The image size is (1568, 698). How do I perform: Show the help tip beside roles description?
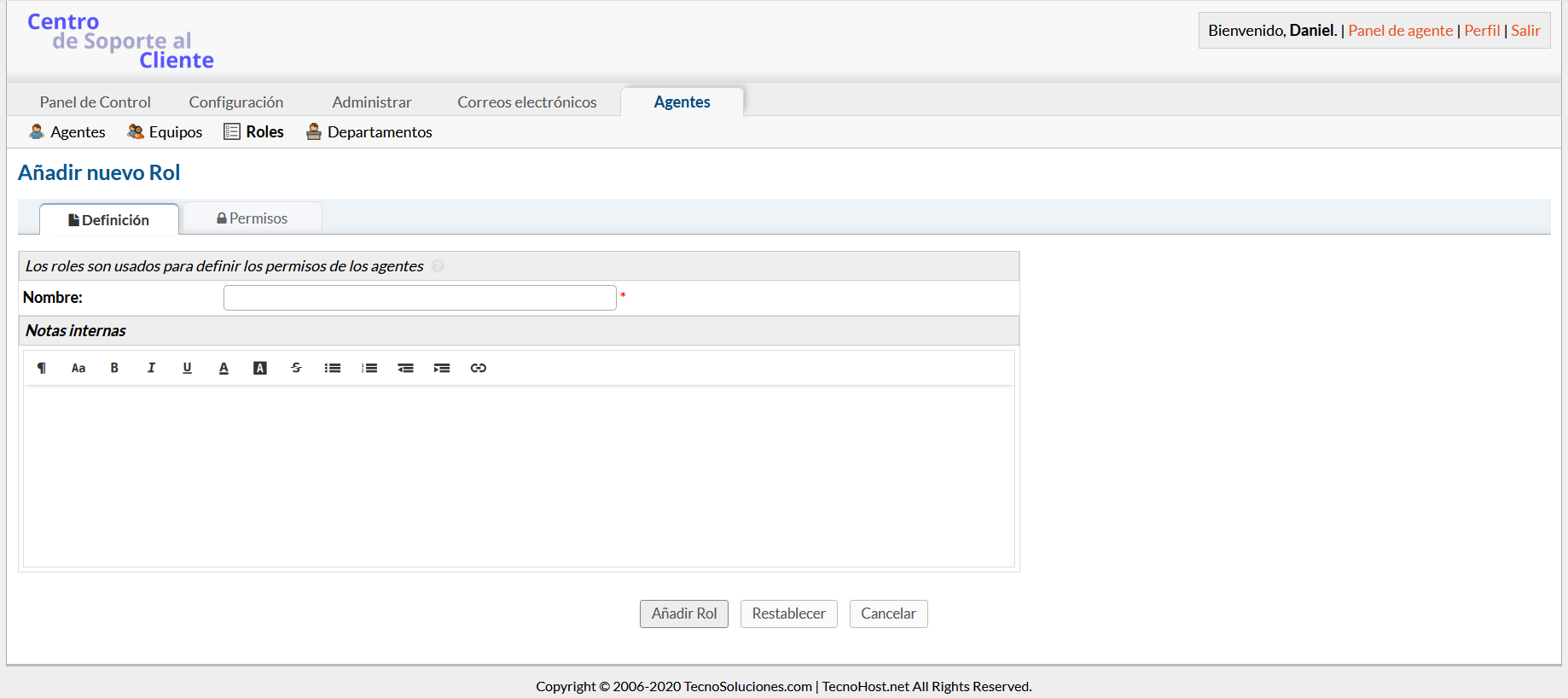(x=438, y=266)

---

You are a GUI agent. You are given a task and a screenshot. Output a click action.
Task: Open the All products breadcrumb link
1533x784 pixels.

---

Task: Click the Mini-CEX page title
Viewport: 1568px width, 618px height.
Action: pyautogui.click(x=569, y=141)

---

> [Task]:
Can you copy out the listing from the line with "The image size" to the line with "(x=438, y=266)", both included and requests kept, while shifting each coordinate in the answers up by 103? Leave the pictures out.

> [Written solution]:
The image size is (1568, 698). How do I perform: Show the help tip beside roles description?
(x=541, y=369)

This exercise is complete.